## Start DATA EXCERPTS
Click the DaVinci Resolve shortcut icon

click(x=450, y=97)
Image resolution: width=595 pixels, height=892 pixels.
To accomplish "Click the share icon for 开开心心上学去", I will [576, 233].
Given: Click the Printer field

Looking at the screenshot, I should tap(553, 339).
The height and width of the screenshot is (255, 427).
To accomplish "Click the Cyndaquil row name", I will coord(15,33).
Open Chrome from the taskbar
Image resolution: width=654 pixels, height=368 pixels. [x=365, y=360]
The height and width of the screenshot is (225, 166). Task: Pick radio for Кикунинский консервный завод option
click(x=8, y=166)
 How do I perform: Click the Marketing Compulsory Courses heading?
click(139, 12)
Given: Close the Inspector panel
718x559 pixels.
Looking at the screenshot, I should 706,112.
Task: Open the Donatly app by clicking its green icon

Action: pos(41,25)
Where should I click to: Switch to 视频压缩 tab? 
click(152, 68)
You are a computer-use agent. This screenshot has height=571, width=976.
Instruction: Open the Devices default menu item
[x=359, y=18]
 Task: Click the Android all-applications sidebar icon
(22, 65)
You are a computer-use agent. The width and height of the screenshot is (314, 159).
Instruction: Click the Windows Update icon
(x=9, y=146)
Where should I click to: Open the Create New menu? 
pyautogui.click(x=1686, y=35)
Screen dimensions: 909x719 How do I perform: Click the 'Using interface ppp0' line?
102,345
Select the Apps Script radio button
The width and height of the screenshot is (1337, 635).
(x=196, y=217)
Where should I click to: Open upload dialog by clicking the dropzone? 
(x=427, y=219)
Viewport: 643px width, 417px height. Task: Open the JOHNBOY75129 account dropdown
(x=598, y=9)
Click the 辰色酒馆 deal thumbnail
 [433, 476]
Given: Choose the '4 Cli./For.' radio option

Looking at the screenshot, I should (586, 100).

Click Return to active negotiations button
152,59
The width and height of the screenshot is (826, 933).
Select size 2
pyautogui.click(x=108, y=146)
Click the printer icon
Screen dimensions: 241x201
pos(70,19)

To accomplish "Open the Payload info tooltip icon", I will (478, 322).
## End DATA EXCERPTS
# EXERCISE INSTRUCTIONS
Copy out all of the items above, character for character, with each line kept as it stands.

# THE OUTPUT
Click the DaVinci Resolve shortcut icon

click(x=450, y=97)
Image resolution: width=595 pixels, height=892 pixels.
To accomplish "Click the share icon for 开开心心上学去", I will [576, 233].
Given: Click the Printer field

Looking at the screenshot, I should tap(553, 339).
The height and width of the screenshot is (255, 427).
To accomplish "Click the Cyndaquil row name", I will coord(15,33).
Open Chrome from the taskbar
Image resolution: width=654 pixels, height=368 pixels. [x=365, y=360]
The height and width of the screenshot is (225, 166). Task: Pick radio for Кикунинский консервный завод option
click(x=8, y=166)
 How do I perform: Click the Marketing Compulsory Courses heading?
click(139, 12)
Given: Close the Inspector panel
718x559 pixels.
Looking at the screenshot, I should 706,112.
Task: Open the Donatly app by clicking its green icon

Action: pos(41,25)
Where should I click to: Switch to 视频压缩 tab? 
click(152, 68)
You are a computer-use agent. This screenshot has height=571, width=976.
Instruction: Open the Devices default menu item
[x=359, y=18]
 Task: Click the Android all-applications sidebar icon
(22, 65)
You are a computer-use agent. The width and height of the screenshot is (314, 159).
Instruction: Click the Windows Update icon
(x=9, y=146)
Where should I click to: Open the Create New menu? 
pyautogui.click(x=1686, y=35)
Screen dimensions: 909x719 How do I perform: Click the 'Using interface ppp0' line?
102,345
Select the Apps Script radio button
The width and height of the screenshot is (1337, 635).
(x=196, y=217)
Where should I click to: Open upload dialog by clicking the dropzone? 
(x=427, y=219)
Viewport: 643px width, 417px height. Task: Open the JOHNBOY75129 account dropdown
(x=598, y=9)
Click the 辰色酒馆 deal thumbnail
 [433, 476]
Given: Choose the '4 Cli./For.' radio option

Looking at the screenshot, I should (586, 100).

Click Return to active negotiations button
152,59
The width and height of the screenshot is (826, 933).
Select size 2
pyautogui.click(x=108, y=146)
Click the printer icon
Screen dimensions: 241x201
pos(70,19)

To accomplish "Open the Payload info tooltip icon", I will (478, 322).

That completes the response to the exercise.